From hatch to catch, industry and UMaine scientists collaborate on lobster research 

The University of Maine’s collaborative research with the lobster industry will continue thanks to the support of businesses that rely on the fishery. 

The national restaurant chain Red Lobster, Cranberry Isles Fishermen’s Co-Op in Islesford, Maine, and Ready Seafood Co., a supplier and processor headquartered in Saco, Maine, teamed up to fund this sixth consecutive field season in 2021. The program monitors the settlement of baby lobsters in deepwater habitats of the Gulf of Maine, an extension to long-standing shallow water monitoring of lobster nurseries in New England and Atlantic Canada. 

“Red Lobster is committed to supporting efforts to ensure there’s seafood to enjoy, now and for generations,” said Nelson Griffin, chief procurement and real estate officer at Red Lobster.
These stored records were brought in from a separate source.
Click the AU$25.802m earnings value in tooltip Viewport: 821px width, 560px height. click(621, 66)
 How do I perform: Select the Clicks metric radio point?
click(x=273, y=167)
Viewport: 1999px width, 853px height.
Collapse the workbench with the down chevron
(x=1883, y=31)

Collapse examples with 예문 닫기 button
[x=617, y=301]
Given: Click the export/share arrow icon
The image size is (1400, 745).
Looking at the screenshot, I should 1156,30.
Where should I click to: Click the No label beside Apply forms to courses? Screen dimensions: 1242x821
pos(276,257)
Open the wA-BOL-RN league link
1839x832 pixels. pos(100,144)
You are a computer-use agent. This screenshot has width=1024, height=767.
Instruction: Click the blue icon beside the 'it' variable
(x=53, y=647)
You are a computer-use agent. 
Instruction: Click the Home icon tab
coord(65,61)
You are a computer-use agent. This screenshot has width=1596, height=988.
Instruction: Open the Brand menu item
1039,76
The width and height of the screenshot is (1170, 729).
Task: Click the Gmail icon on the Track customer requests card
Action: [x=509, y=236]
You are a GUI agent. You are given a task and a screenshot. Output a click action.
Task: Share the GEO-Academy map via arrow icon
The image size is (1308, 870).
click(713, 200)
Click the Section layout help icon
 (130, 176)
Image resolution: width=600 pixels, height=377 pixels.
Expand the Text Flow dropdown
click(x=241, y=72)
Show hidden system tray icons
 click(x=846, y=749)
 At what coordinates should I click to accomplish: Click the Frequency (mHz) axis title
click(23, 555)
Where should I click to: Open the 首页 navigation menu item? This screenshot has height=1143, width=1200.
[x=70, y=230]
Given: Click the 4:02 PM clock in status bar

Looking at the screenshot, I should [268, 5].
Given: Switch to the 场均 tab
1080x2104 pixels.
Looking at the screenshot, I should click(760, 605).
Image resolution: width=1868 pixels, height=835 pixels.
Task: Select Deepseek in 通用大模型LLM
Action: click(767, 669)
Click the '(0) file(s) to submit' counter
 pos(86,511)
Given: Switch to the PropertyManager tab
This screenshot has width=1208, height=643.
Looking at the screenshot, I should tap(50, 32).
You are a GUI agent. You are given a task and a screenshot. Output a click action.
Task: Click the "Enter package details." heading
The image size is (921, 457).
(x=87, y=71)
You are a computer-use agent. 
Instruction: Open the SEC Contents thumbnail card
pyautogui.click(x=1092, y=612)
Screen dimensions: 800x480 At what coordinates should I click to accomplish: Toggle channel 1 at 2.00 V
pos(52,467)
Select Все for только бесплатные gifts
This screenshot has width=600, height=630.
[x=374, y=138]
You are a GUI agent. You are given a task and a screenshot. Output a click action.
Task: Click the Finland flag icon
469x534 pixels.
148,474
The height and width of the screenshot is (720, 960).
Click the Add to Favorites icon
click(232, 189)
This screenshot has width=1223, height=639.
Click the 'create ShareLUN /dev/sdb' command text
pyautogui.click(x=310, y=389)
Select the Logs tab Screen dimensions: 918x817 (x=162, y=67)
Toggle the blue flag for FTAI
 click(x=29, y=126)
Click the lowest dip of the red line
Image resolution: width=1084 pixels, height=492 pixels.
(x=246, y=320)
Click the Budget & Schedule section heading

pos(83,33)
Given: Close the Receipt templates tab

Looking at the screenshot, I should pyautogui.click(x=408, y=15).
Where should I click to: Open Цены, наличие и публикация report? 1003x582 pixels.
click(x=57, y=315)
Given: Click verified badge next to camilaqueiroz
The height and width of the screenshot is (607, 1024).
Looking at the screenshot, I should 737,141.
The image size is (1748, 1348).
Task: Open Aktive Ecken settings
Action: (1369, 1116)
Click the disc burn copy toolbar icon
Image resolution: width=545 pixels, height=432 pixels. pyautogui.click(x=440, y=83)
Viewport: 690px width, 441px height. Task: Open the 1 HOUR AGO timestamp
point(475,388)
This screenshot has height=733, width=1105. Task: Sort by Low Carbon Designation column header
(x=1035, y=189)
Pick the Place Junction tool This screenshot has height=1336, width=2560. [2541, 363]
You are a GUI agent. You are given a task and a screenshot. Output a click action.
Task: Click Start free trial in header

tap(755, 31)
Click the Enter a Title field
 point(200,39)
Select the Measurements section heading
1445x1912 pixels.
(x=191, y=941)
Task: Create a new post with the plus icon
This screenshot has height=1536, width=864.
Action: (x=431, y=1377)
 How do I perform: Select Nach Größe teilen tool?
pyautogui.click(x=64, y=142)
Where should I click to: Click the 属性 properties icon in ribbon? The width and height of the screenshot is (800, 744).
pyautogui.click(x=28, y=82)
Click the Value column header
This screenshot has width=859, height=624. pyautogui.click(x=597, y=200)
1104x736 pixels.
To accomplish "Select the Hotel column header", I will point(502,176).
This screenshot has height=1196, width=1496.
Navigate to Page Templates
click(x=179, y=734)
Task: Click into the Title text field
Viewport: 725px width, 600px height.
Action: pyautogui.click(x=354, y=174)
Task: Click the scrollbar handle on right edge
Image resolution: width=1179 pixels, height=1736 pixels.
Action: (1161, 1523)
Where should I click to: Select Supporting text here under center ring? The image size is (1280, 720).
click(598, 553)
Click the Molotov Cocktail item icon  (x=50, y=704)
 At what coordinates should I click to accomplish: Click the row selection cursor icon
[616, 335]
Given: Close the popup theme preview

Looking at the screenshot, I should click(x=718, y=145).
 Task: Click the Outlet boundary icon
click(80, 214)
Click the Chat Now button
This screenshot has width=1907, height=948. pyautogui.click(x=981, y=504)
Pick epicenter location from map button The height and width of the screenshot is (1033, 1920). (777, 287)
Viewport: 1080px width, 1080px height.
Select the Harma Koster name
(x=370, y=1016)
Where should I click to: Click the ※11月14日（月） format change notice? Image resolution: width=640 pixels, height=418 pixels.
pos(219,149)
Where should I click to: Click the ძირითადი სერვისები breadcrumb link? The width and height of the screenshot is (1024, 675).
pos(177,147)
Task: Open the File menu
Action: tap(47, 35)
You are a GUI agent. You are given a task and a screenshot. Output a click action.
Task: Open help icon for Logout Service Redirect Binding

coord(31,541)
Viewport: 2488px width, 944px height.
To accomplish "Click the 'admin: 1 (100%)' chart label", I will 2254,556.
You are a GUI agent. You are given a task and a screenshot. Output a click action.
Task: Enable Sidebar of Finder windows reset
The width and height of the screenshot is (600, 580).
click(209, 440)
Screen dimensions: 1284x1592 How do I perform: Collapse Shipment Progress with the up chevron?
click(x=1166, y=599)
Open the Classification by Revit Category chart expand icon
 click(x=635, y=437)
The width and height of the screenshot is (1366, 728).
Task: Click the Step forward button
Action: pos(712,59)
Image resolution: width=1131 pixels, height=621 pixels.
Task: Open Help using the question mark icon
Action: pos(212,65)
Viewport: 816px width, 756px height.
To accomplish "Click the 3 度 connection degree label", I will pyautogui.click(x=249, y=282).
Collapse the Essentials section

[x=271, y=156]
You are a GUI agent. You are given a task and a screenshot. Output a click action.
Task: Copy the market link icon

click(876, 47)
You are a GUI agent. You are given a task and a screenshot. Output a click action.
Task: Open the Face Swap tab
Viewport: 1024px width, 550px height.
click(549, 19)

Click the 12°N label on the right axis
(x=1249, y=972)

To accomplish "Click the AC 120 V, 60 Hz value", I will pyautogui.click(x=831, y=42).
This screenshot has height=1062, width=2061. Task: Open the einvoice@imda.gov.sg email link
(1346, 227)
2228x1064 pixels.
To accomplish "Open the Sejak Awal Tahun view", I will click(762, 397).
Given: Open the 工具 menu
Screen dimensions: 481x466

“We believe the University of Maine’s scientific research is critical to helping the industry understand how the lobster population is changing and what factors may be causing shifts in overall abundance and location. This data can then be used to inform fishing and sourcing practices and help understand and mitigate environmental pressures.”  

The American lobster is the most valuable single-species fishery nationwide. As Maine’s top export commodity, it serves as an economic anchor along North America’s eastern seaboard, supporting businesses from restaurants to boat builders.

Led by the University of Maine, the American Lobster Settlement Index was initiated in 1989 by Richard Wahle, a research professor in the School of Marine Sciences and director of the Lobster Institute. The index gives those who manage and rely on the fishery a portal to what the future may hold for lobsters.  

In 2016, in collaboration with the fishing industry and Maine Department of Marine Resources, Wahle expanded monitoring to include greater depths with novel bio-collectors deployed from fishing vessels. This new deepwater program has been powered by a combination of public and private support from its inception. Cooperating lobstermen hail from Casco Bay at the southwestern end of Maine’s coast to the Cutler shore downeast. These locations represent contrasting thermal regimes in the Gulf of Maine. Together with the continued shallow water monitoring, this effort informs how depth-wise and along-shore settlement patterns respond to changes in temperature.

Results to date indicate that lobster larvae settle in deeper water than previously thought, especially in Down East Maine where strong tides create consistent temperatures from the surface to the seafloor. The project has documented recently settled lobsters in collectors set as deep as 180 feet. 

Data collected during the 2021 field season will help build a data time series to provide fishery managers and coastal communities the information they need to anticipate and respond to environmental change. Over the long term, Wahle hopes to contribute to better understanding of the role a warming ocean plays on the changing distribution and abundance of lobsters in the Gulf of Maine.

“Our findings are improving our understanding of how the lobster’s earliest life stages respond to changes in the environment and the implications of those changes for the future of the fishery,” Wahle says.

This year’s research will be made possible through gifts totaling $75,000 from Cranberry Isles Fishermen’s Co-Op, Ready Seafood and Red Lobster. 

Ready Seafood has supported the deepwater monitoring project since its inception, with the first two years being sponsored in collaboration with Maine Sea Grant and the Maine Department of Marine Resources. When funding from Sea Grant ended, Ready Seafood stepped in with a $75,000 gift to support a third research field season in 2018, and has worked to ensure funding continued for the project in subsequent years. 

“What I love about this project is that it is a real example of industry and science working together to improve the sustainability of Maine lobster,” said Curt Brown, a lobsterman and marine biologist with Ready Seafood. “We are humbled by the support of Red Lobster, Cranberry Isles Fishermen’s Co-op and UMaine.”